Saturday 24 March 2018

Coroner calls for guidelines on labour drug after baby's death

Shauna Keyes: son died an hour after birth by C-section
Shauna Keyes: son died an hour after birth by C-section

Eoghan MacConnell

A CORONER has recommended the introduction of national guidelines on the use of a drug which brings on labour, following the death of a newborn boy.

It was one of two recommendations arising from an inquest into the death of Joshua Keyes in Co Laois in 2009.

Joshua's parents, Joseph Cornally and Shauna Keyes, hope the recommendations can prevent further fatalities.

Their baby died an hour after his birth by emergency Caesarean section at the Midland Regional Hospital Portlaoise on October 28, 2009.

Coroner Eugene O'Connor found Joshua had died as a result of intrapartal anoxia, or oxygen deprivation at birth.

Ms Keyes was admitted to hospital on October 27 and was placed in the maternity ward at 3pm. She was given the drug Syntocinon to progress the birth but it was stopped due to concern over the baby's heartbeat at 5.15pm.

A short time later the drug was again administered and this resumed until concerns were raised about the baby's CTG trace – which monitors the foetal heartbeat – which ultimately led to the decision to carry out an emergency Caesarean section.

☆ ☆ ☆

Pick up the news report on the inquest into Joshua Keyes's death and carry it on from its last sentence.

☆ ☆ ☆

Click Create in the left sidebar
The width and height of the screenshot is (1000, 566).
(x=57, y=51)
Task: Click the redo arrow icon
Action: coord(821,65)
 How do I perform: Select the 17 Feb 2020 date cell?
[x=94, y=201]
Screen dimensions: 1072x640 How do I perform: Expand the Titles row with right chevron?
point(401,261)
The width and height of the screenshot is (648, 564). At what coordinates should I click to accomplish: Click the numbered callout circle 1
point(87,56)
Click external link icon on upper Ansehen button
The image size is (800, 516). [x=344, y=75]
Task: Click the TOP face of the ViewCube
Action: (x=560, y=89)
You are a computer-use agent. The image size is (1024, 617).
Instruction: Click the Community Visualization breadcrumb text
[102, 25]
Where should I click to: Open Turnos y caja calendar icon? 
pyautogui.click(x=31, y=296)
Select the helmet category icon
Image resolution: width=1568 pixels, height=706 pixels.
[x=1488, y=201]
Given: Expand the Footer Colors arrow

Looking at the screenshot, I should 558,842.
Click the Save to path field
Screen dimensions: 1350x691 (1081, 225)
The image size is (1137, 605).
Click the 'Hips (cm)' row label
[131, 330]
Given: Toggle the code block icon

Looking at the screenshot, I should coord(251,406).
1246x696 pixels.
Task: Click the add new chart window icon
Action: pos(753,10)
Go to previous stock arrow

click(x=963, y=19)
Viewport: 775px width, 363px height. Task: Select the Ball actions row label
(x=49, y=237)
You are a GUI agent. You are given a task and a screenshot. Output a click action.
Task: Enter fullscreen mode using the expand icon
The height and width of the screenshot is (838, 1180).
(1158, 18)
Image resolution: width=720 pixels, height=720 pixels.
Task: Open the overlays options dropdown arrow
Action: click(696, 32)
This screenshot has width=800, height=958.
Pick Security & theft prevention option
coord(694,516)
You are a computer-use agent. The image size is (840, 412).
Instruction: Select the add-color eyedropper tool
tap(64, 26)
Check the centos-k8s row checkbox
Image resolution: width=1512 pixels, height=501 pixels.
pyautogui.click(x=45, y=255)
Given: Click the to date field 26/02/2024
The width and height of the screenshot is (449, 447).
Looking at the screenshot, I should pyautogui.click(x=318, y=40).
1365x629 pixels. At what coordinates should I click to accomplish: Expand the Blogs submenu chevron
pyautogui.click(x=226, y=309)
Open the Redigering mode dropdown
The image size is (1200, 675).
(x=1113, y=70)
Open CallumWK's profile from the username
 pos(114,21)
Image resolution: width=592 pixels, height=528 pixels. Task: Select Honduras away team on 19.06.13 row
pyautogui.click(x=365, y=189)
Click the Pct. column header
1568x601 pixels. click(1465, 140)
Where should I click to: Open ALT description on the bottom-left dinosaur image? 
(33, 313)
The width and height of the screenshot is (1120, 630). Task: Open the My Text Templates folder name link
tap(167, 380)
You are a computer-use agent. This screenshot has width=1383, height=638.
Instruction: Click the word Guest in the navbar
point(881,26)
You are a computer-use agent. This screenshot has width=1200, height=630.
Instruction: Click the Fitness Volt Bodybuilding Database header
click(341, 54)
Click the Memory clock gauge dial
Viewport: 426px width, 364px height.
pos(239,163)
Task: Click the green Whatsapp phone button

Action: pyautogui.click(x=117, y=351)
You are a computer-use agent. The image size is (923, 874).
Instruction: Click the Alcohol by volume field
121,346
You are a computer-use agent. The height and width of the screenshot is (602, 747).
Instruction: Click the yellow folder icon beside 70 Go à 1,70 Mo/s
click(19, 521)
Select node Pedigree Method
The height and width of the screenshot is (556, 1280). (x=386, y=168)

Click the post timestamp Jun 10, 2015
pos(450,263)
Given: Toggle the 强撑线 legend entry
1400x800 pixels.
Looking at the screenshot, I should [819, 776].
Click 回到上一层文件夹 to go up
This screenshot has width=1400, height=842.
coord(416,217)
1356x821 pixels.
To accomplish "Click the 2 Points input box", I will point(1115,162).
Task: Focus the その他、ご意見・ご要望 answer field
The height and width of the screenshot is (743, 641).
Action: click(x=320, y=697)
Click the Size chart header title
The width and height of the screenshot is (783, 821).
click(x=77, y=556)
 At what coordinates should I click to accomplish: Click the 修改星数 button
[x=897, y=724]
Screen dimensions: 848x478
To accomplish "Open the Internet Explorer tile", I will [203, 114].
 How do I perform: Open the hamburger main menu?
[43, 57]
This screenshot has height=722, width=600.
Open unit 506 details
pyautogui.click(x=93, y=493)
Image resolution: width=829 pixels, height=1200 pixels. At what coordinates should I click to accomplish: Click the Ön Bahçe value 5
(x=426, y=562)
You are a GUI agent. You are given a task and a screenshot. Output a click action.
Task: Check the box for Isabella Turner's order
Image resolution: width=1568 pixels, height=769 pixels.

☆ ☆ ☆

Answer space
Evidence was heard during the two-day inquest that Syntocinon, a drug which brings on contractions, continued to be used during labour despite a concerning CTG trace.

Solicitor Roger Murray described the CTG trace as "a guide to foetal well-being" and he questioned why the drug had been administered in a lesser dose while the CTG trace was abnormal.

Pathologist Dr Peter Keleghan said the manner of death due to deprivation of oxygen at the time of birth was clear but the cause remained unknown. "We don't see any reason why the baby just stopped breathing and died," he said.

At the request of the family, the coroner recommended a categorisation of emergency sections depending on the level of risk to mother and child.


Mr O'Connor also agreed to the families' recommendation that the HSE put in place a national guideline for the use of synthetic forms of oxytocin used to progress on deliveries.

A third requested recommendation that all emergency sections be carried out in half an hour was rejected by the coroner.

The inquest was told Ms Keyes had not undergone the procedure within the recommended 30-minute timeframe from the decision being made and it took around 15 minutes longer.

Speaking for the couple afterwards, Mr Murray said: "They feel thoroughly vindicated by the verdict because it proves what they were alleging all along, which is that Joshua died because of the circumstances of his birth.

"They hope that lessons will be learned and that the HSE can absorb the information that they heard here with a view to fatalities being avoided in future," he said.

There was no explanation as to why Ms Keyes and Mr Cornally – both from Tullamore in Co Offaly – had to wait four years for an inquest into their son's death.